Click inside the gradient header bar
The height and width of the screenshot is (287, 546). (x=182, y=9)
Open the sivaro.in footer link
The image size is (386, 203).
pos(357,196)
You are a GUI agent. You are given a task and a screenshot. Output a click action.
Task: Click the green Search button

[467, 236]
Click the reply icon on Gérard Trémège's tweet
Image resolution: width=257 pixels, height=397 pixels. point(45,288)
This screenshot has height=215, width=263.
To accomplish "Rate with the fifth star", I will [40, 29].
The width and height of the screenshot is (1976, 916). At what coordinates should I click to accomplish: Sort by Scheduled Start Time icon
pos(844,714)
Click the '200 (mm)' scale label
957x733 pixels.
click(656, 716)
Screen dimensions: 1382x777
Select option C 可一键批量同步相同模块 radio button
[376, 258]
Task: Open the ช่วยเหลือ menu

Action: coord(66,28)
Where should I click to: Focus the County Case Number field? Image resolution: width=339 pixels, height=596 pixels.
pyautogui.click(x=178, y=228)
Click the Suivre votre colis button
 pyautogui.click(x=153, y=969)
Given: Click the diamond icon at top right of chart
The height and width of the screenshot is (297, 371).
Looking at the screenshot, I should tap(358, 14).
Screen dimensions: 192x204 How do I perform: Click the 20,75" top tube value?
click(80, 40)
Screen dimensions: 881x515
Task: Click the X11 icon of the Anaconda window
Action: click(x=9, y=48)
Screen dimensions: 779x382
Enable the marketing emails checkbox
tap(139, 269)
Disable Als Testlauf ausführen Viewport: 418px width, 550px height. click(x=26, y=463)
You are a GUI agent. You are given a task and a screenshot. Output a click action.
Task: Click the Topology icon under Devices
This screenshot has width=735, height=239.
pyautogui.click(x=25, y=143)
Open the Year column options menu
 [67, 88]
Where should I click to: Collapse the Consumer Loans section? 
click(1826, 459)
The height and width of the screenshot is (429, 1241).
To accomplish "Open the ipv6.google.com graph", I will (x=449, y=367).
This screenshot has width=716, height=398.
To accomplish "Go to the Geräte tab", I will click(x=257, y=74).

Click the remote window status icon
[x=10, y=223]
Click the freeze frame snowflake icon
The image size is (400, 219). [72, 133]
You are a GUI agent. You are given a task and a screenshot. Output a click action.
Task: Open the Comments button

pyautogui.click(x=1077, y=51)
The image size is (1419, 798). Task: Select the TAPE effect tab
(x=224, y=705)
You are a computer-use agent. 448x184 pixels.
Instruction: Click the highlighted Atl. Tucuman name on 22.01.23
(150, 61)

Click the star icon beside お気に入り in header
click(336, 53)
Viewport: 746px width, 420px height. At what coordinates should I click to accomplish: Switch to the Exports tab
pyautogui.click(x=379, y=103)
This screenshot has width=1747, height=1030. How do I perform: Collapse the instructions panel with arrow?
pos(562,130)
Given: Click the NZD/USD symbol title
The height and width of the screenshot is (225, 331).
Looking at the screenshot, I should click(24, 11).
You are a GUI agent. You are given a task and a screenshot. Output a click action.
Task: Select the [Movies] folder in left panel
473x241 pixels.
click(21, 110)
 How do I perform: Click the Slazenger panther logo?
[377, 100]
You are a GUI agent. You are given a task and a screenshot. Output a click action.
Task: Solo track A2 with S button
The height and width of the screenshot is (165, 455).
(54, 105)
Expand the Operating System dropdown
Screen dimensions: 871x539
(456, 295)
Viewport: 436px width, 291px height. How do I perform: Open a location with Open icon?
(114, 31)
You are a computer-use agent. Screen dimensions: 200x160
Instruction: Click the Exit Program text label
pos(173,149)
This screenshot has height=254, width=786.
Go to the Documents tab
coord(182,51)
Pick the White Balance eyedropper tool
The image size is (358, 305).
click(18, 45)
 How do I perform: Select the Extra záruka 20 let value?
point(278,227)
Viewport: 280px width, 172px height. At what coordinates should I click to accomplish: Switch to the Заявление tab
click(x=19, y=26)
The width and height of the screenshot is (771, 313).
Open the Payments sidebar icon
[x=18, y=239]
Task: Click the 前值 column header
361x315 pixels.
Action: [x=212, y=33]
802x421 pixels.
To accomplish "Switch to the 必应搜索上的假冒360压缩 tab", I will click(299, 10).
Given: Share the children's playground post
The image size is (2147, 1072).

------------------------------------------------------------

What to work on: Please rewrite all the records above, changing each "GUI agent" to "GUI assistant" and leaving everything else untouched.

Solution to the exercise:
Click inside the gradient header bar
The height and width of the screenshot is (287, 546). (x=182, y=9)
Open the sivaro.in footer link
The image size is (386, 203).
pos(357,196)
You are a GUI assistant. You are given a task and a screenshot. Output a click action.
Task: Click the green Search button

[467, 236]
Click the reply icon on Gérard Trémège's tweet
Image resolution: width=257 pixels, height=397 pixels. point(45,288)
This screenshot has height=215, width=263.
To accomplish "Rate with the fifth star", I will [40, 29].
The width and height of the screenshot is (1976, 916). At what coordinates should I click to accomplish: Sort by Scheduled Start Time icon
pos(844,714)
Click the '200 (mm)' scale label
957x733 pixels.
click(656, 716)
Screen dimensions: 1382x777
Select option C 可一键批量同步相同模块 radio button
[376, 258]
Task: Open the ช่วยเหลือ menu

Action: coord(66,28)
Where should I click to: Focus the County Case Number field? Image resolution: width=339 pixels, height=596 pixels.
pyautogui.click(x=178, y=228)
Click the Suivre votre colis button
 pyautogui.click(x=153, y=969)
Given: Click the diamond icon at top right of chart
The height and width of the screenshot is (297, 371).
Looking at the screenshot, I should tap(358, 14).
Screen dimensions: 192x204 How do I perform: Click the 20,75" top tube value?
click(80, 40)
Screen dimensions: 881x515
Task: Click the X11 icon of the Anaconda window
Action: click(x=9, y=48)
Screen dimensions: 779x382
Enable the marketing emails checkbox
tap(139, 269)
Disable Als Testlauf ausführen Viewport: 418px width, 550px height. click(x=26, y=463)
You are a GUI assistant. You are given a task and a screenshot. Output a click action.
Task: Click the Topology icon under Devices
This screenshot has width=735, height=239.
pyautogui.click(x=25, y=143)
Open the Year column options menu
 [67, 88]
Where should I click to: Collapse the Consumer Loans section? 
click(1826, 459)
The height and width of the screenshot is (429, 1241).
To accomplish "Open the ipv6.google.com graph", I will (x=449, y=367).
This screenshot has width=716, height=398.
To accomplish "Go to the Geräte tab", I will click(x=257, y=74).

Click the remote window status icon
[x=10, y=223]
Click the freeze frame snowflake icon
The image size is (400, 219). [72, 133]
You are a GUI assistant. You are given a task and a screenshot. Output a click action.
Task: Open the Comments button

pyautogui.click(x=1077, y=51)
The image size is (1419, 798). Task: Select the TAPE effect tab
(x=224, y=705)
You are a computer-use agent. 448x184 pixels.
Instruction: Click the highlighted Atl. Tucuman name on 22.01.23
(150, 61)

Click the star icon beside お気に入り in header
click(336, 53)
Viewport: 746px width, 420px height. At what coordinates should I click to accomplish: Switch to the Exports tab
pyautogui.click(x=379, y=103)
This screenshot has width=1747, height=1030. How do I perform: Collapse the instructions panel with arrow?
pos(562,130)
Given: Click the NZD/USD symbol title
The height and width of the screenshot is (225, 331).
Looking at the screenshot, I should click(24, 11).
You are a GUI assistant. You are given a task and a screenshot. Output a click action.
Task: Select the [Movies] folder in left panel
473x241 pixels.
click(21, 110)
 How do I perform: Click the Slazenger panther logo?
[377, 100]
You are a GUI assistant. You are given a task and a screenshot. Output a click action.
Task: Solo track A2 with S button
The height and width of the screenshot is (165, 455).
(54, 105)
Expand the Operating System dropdown
Screen dimensions: 871x539
(456, 295)
Viewport: 436px width, 291px height. How do I perform: Open a location with Open icon?
(114, 31)
You are a computer-use agent. Screen dimensions: 200x160
Instruction: Click the Exit Program text label
pos(173,149)
This screenshot has height=254, width=786.
Go to the Documents tab
coord(182,51)
Pick the White Balance eyedropper tool
The image size is (358, 305).
click(18, 45)
 How do I perform: Select the Extra záruka 20 let value?
point(278,227)
Viewport: 280px width, 172px height. At what coordinates should I click to accomplish: Switch to the Заявление tab
click(x=19, y=26)
The width and height of the screenshot is (771, 313).
Open the Payments sidebar icon
[x=18, y=239]
Task: Click the 前值 column header
361x315 pixels.
Action: [x=212, y=33]
802x421 pixels.
To accomplish "Switch to the 必应搜索上的假冒360压缩 tab", I will click(299, 10).
Given: Share the children's playground post
The image size is (2147, 1072).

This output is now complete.